How to Limit Medical Debt's Impact on Your Credit
In the final days of President Joe Biden's term, the Consumer Financial Protection Bureau (CFPB) issued a rule that would have removed medical debt from credit reports. The goal was to 'reduce the burden of medical debt and ensure that patients are not denied access to credit for home mortgages, car loans, or small business loans due to unpaid medical bills,' according to the White House press release at the time. But under the Trump Administration, the CFPB flipped its stance on the rule, which had not yet gone into effect. And on Friday, a federal judge, who was appointed by President Donald Trump, vacated the rule, stating that it exceeded the CFPB's authority under the Fair Credit Reporting Act.
Roughly $88 billion of unpaid medical bills are in collections across the U.S., according to the CFPB, which estimates that the issue affects about one in five Americans.
JoAnn Volk, a research professor and co-director of the Center on Health Insurance Reforms at Georgetown University, says the judge's ruling 'eliminates an important protection for families who are going to be shut out of credit because of this medical debt that they could not avoid.'
How medical debt impacts credit
CFPB research has indicated that medical debt on credit reports is 'a poor predictor' of whether a person will repay a loan, but still 'contributes to thousands of denied applications on mortgages that consumers would be able to repay,' the agency said at the time the Biden-era rule was finalized.

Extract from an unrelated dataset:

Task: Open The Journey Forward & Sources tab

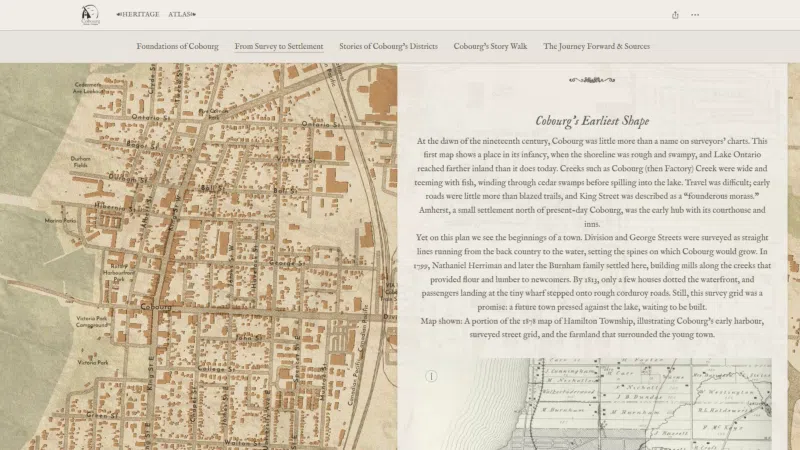Action: 596,46
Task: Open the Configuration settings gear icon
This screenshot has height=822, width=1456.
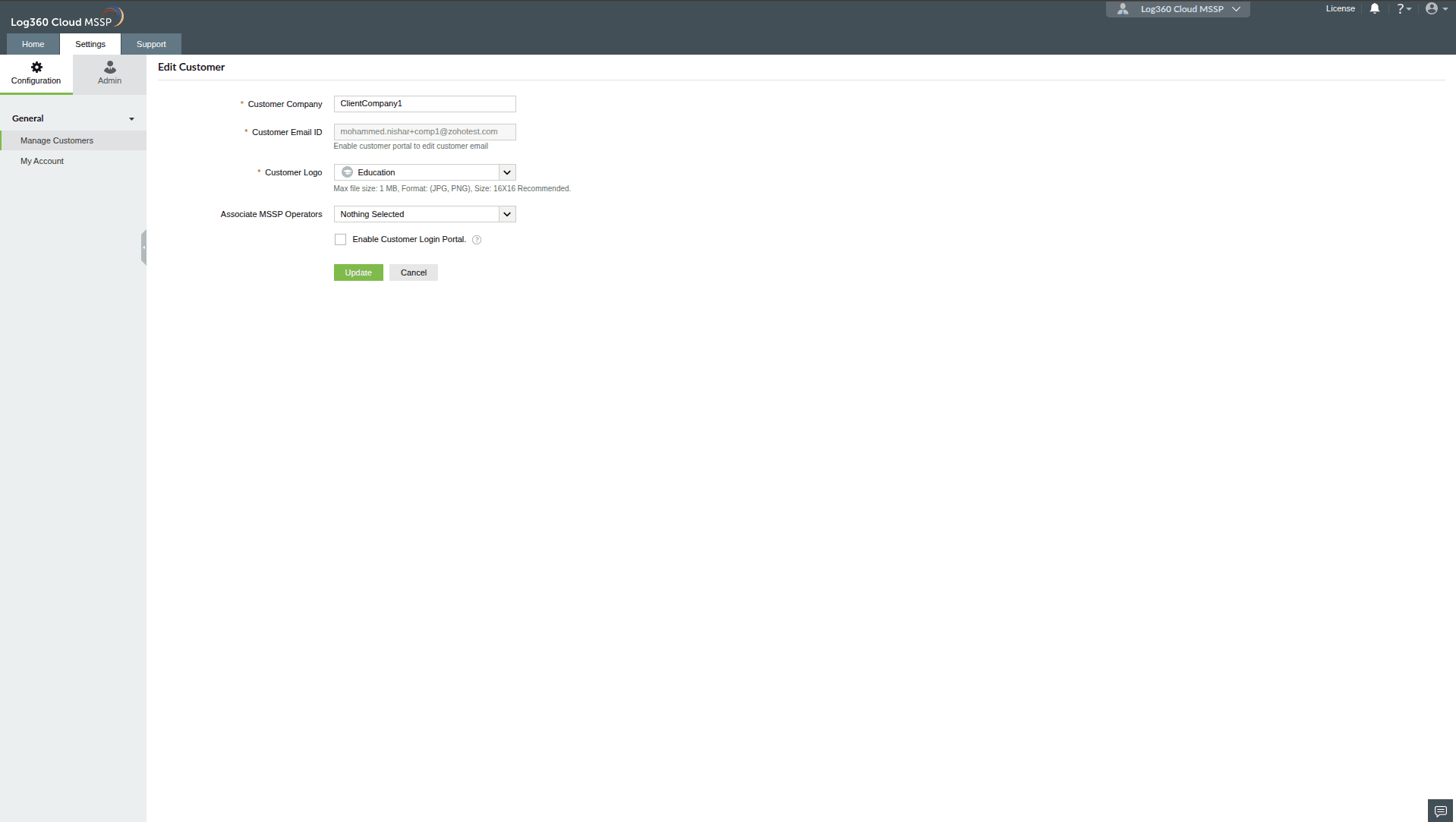Action: [x=36, y=67]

'We know from prior studies that medical debt does not have meaningful predictive power for people's credit worthiness. Part of the reason is that medical debt, more than any other form of debt, is the result of bad luck, not bad financial behavior,' says Neale Mahoney, an economics professor at Stanford University and director of the Stanford Institute for Economic Policy Research. 'Nobody plans to go to the hospital or have a kid slip and fall and need to be rushed to the ER and have to pay those medical bills; that is just bad luck.'
The Biden-era rule would have led to the approval of about 22,000 additional, affordable mortgages annually, and the credit scores of people with medical debt on their credit reports would increase by an average of 20 points, the CFPB estimated. Mahoney says vacating it will reduce credit access for people struggling with medical debt.
There are some steps that can be taken to mitigate that impact—though they're limited.
Financial assistance options
Mahoney advises people who find themselves faced with burdensome medical bills to first take advantage of their hospital's or physician's financial assistance program. Many hospitals have such programs, which are often listed on the back of the bill, that can reduce or sometimes even eliminate the cost depending on a patient's income or assets.
'It can be a slog to work through the process, but for many people, addressing the issue with the hospital is better than letting that issue fester and then become a medical debt with a debt collector,' Mahoney says. There are some organizations, like Dollar For, that help patients navigate these financial assistance programs.
The CFPB offers some general tips for people dealing with medical debt, such as confirming the unpaid bill with the appropriate source, contacting their insurer if they believe the service should have been covered, and disputing any errors in the bill or credit report.
Debt payment plans
If a person's debt has been sold to a debt collector and they're concerned about its potential impact on their credit score, Mahoney recommends that they try and negotiate a payment plan with the debt collection company.
Sometimes, a debt collector may be open to receiving a payment that is more within reach for the patient and, in turn, removing that debt from the credit report, he says.